Saved data entries
________________________________________

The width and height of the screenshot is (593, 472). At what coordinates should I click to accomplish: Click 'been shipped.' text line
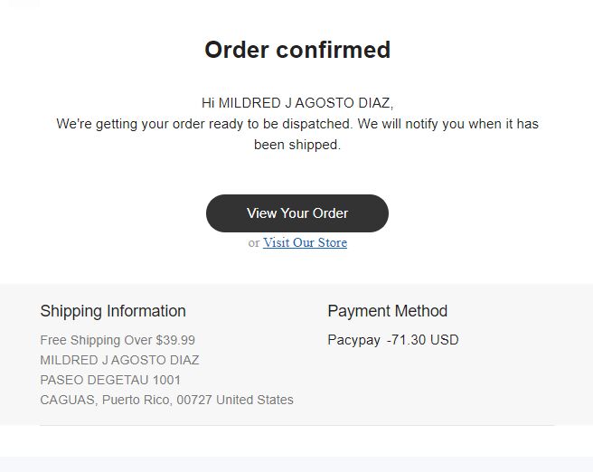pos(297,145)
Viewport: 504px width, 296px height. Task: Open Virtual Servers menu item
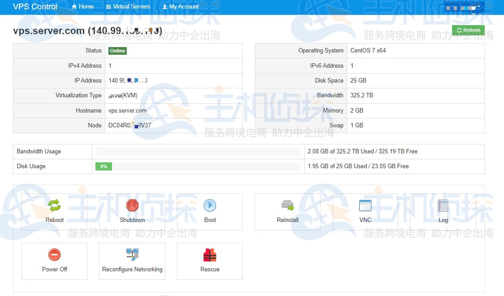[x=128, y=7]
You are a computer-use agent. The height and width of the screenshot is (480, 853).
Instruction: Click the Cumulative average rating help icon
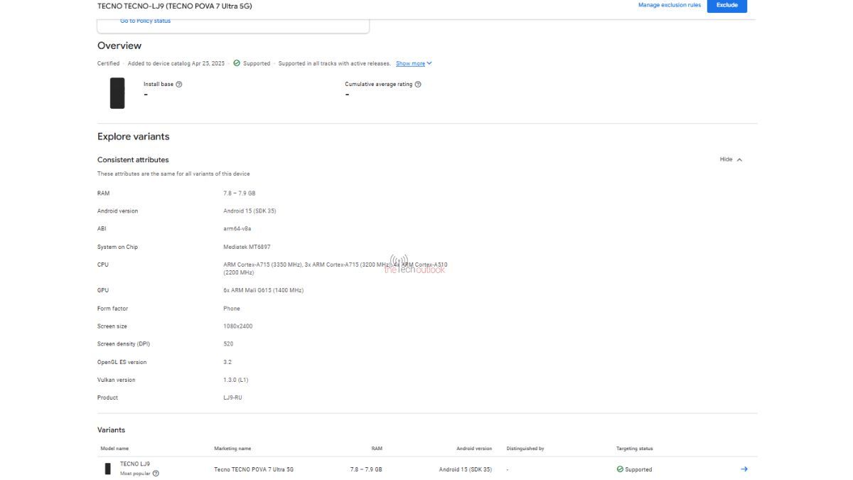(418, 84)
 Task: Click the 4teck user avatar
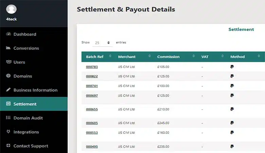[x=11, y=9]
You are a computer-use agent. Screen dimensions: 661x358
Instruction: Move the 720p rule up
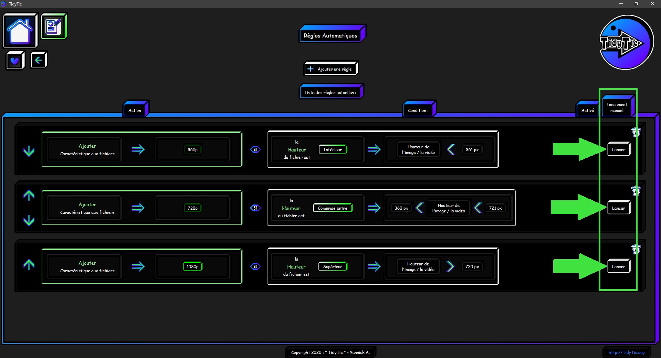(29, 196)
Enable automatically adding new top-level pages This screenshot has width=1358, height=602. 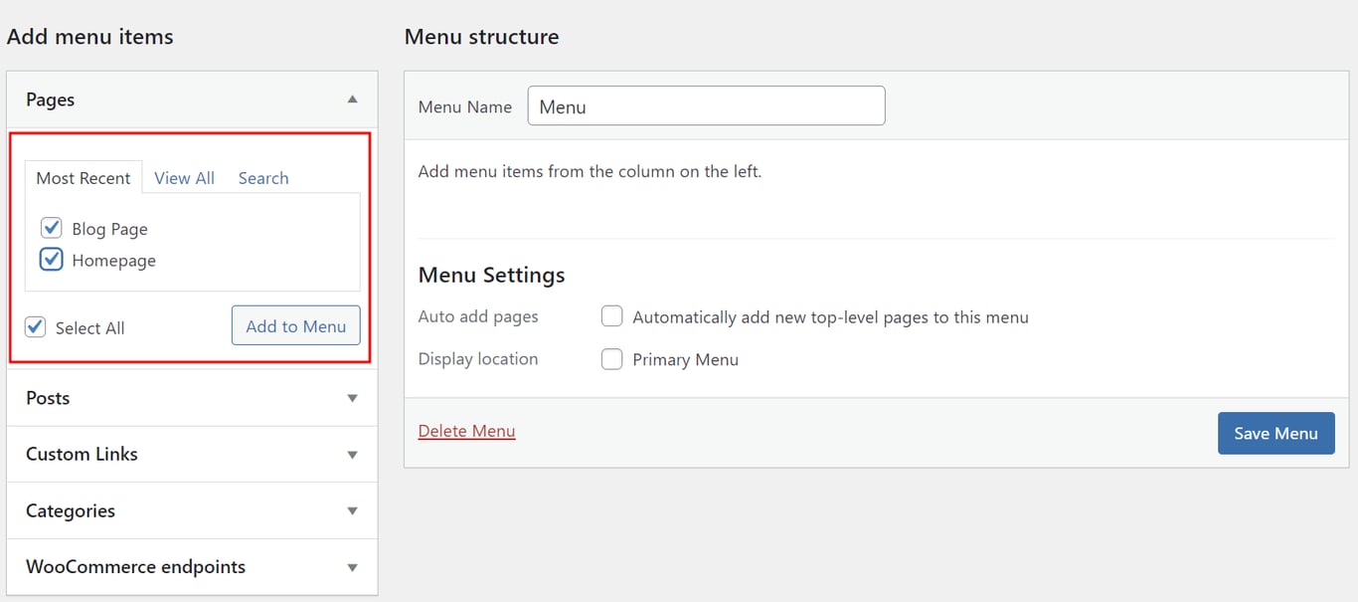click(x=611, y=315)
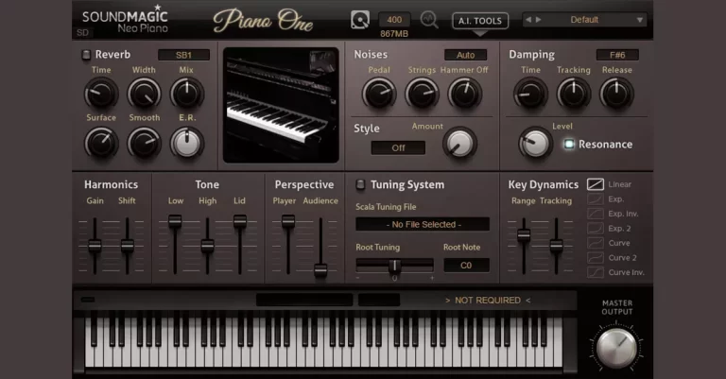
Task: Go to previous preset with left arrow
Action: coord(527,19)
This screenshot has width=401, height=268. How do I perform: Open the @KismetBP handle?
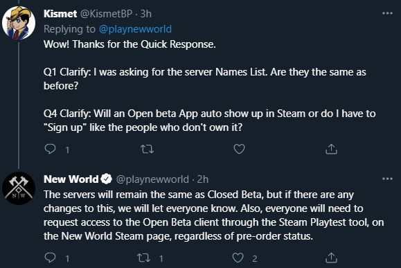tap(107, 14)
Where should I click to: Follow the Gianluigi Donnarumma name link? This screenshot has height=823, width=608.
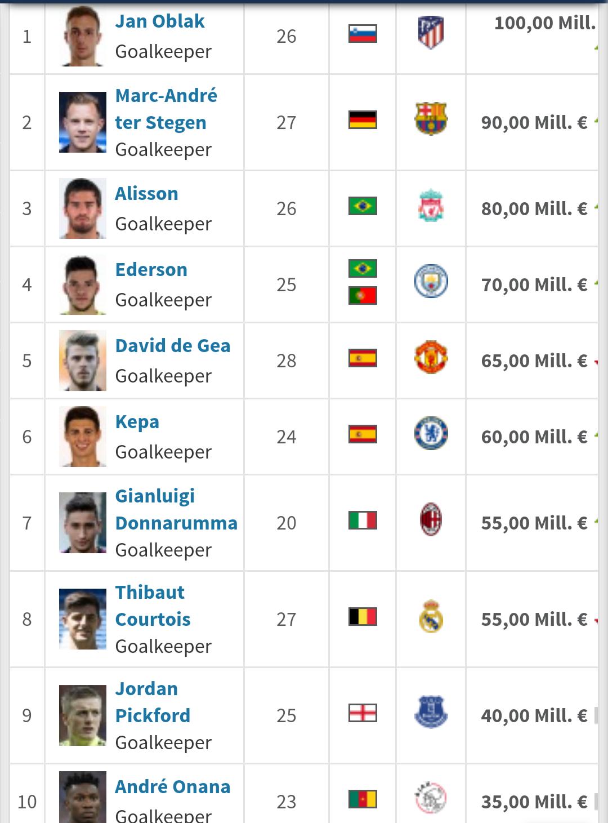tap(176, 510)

________________________________________

> **What the exercise asks**
From the first line of the records through the line containing "You are a computer-use agent. Screen", please output exactly those lines and nothing more, leaving out the pictures.

> **Written response**
The width and height of the screenshot is (593, 472). At what coordinates should I click to accomplish: Click 'been shipped.' text line
pos(297,145)
Viewport: 504px width, 296px height. Task: Open Virtual Servers menu item
[x=128, y=7]
You are a computer-use agent. The height and width of the screenshot is (480, 853).
Instruction: Click the Cumulative average rating help icon
(418, 84)
 Task: Click the 4teck user avatar
[x=11, y=9]
You are a computer-use agent. Screen dimensions: 661x358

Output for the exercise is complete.